Copilot ProとCopilot for Microsoft 365の比較

 Copilot ProとCopilot for Microsoft 365を比較する際、顧客が最も気になるのは、1ユーザー当たり月額10ドルの差額で何が得られるかという点である。多くの点で、Copilot ProとCopilot for Microsoft 365は類似しており、どちらも無料版よりも優れた性能を持ち、OfficeアプリのWeb版およびデスクトップ版との統合を提供している。しかし、Copilot for Microsoft 365には、Copilot Proにはない幾つかの重要な機能が追加されている。

 まず、Copilot for Microsoft 365は、Copilot Proよりも多くのアプリに統合されている。Teamsでは、ユーザーは任意のチャット内からCopilotにアクセスしたり、最大30日間のチャット内容を要約するためにCopilotを使用したりできるが、これはCopilot Proではできない。また、「Microsoft Loop」では、コンテンツの共同作業中にCopilotと対話できる。
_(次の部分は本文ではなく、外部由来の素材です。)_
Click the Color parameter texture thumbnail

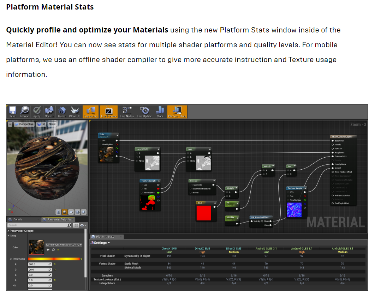36,247
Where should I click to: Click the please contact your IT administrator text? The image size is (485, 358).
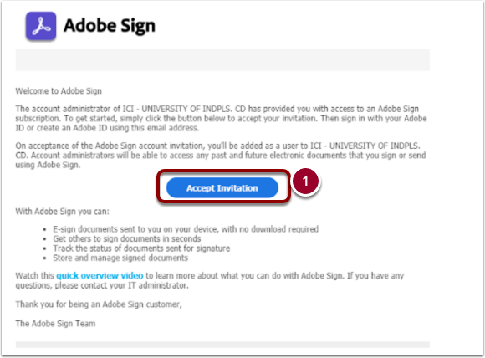click(121, 285)
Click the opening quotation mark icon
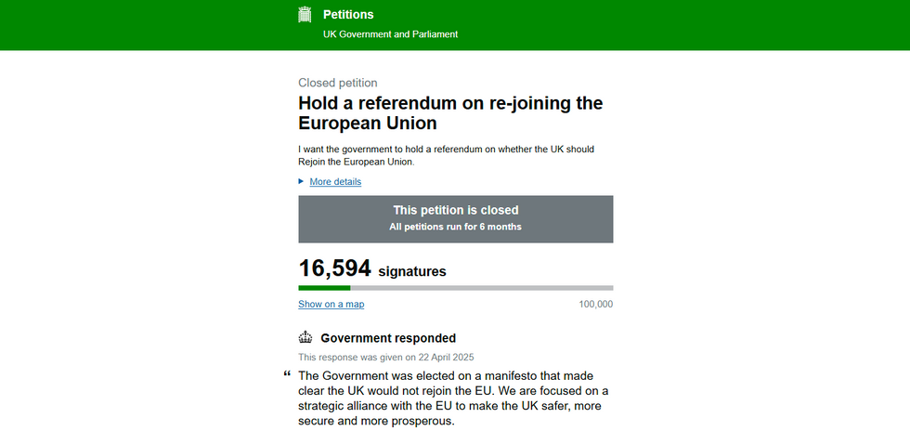Screen dimensions: 910x431 (x=287, y=373)
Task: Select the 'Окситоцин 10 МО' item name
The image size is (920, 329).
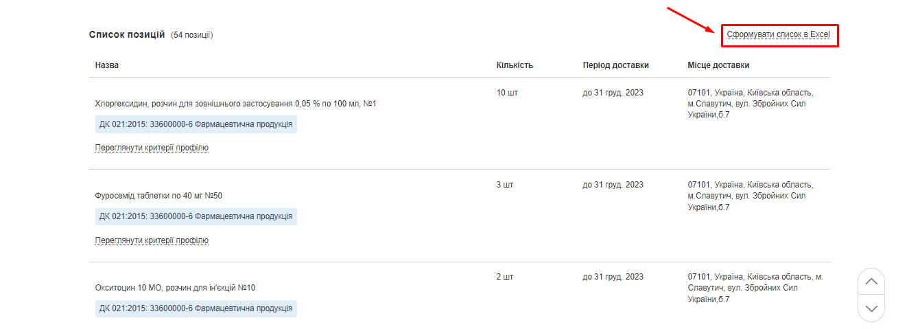Action: [x=175, y=288]
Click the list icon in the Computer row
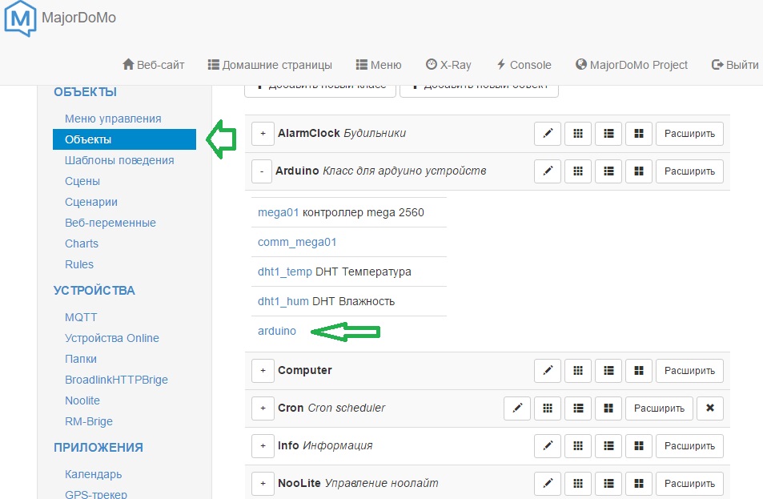Viewport: 763px width, 499px height. 608,371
「Microsoft Forms」でも同様で、Copilotが質問の作成やアンケートの作成を支援する。

 もう一つの重要な違いは、Copilot for Microsoft 365には「Microsoft Graphグラウンディング」が含まれている点である。Microsoft Graphは、顧客がチャットやメール、ドキュメントなど、全てのMicrosoft 365データへのゲートウェイを提供する。グラウンディングとは、AIの出力を信頼できる情報源に結び付ける能力のことだ。Microsoft Graphグラウンディングを使うと、Copilotはユーザーがアクセス権を持っている限り、Microsoft Graph内のコンテンツに基づいて出力を作成できる。これにより、ユーザーはCopilotを使って安全に、作業の背景情報を反映させることが可能だ。
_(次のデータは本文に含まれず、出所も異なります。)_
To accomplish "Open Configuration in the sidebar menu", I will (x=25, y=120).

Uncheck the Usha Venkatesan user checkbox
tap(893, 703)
 Copilot for Microsoft 365は、顧客にエンタープライズレベルのデータ保護を提供する。この場合、Copilotは組織のMicrosoft 365のアイデンティティーやセキュリティ、プライバシー、コンプライアンスポリシーを継承する。さらに、顧客はMicrosoft 365管理センターのCopilotページや「Microsoft Viva Insights」のCopilotダッシュボードなど、Copilotの実装を監視するための管理ツールと機能を利用できる。Microsoftはまた、顧客がCopilotをカスタマイズし、カスタムプラグインを作成するためのCopilot Studioを提供している。

 Microsoftは、Copilot for Microsoft 365はビジネス顧客向けであり、Copilot Proは個人利用を目的としていると明確にしている。しかし、Copilot ProとCopilot for Microsoft 365の比較は必ずしも明快ではない。従業員がCopilot Proや基本的なCopilotサービスを使用することを防ぐものは何もない。また、組織は特定の個人に対してCopilotのライセンスを制限することもできるし、業務や従業員の役割に基づいて2つの有料サービスを組み合わせて使用することも考えられる。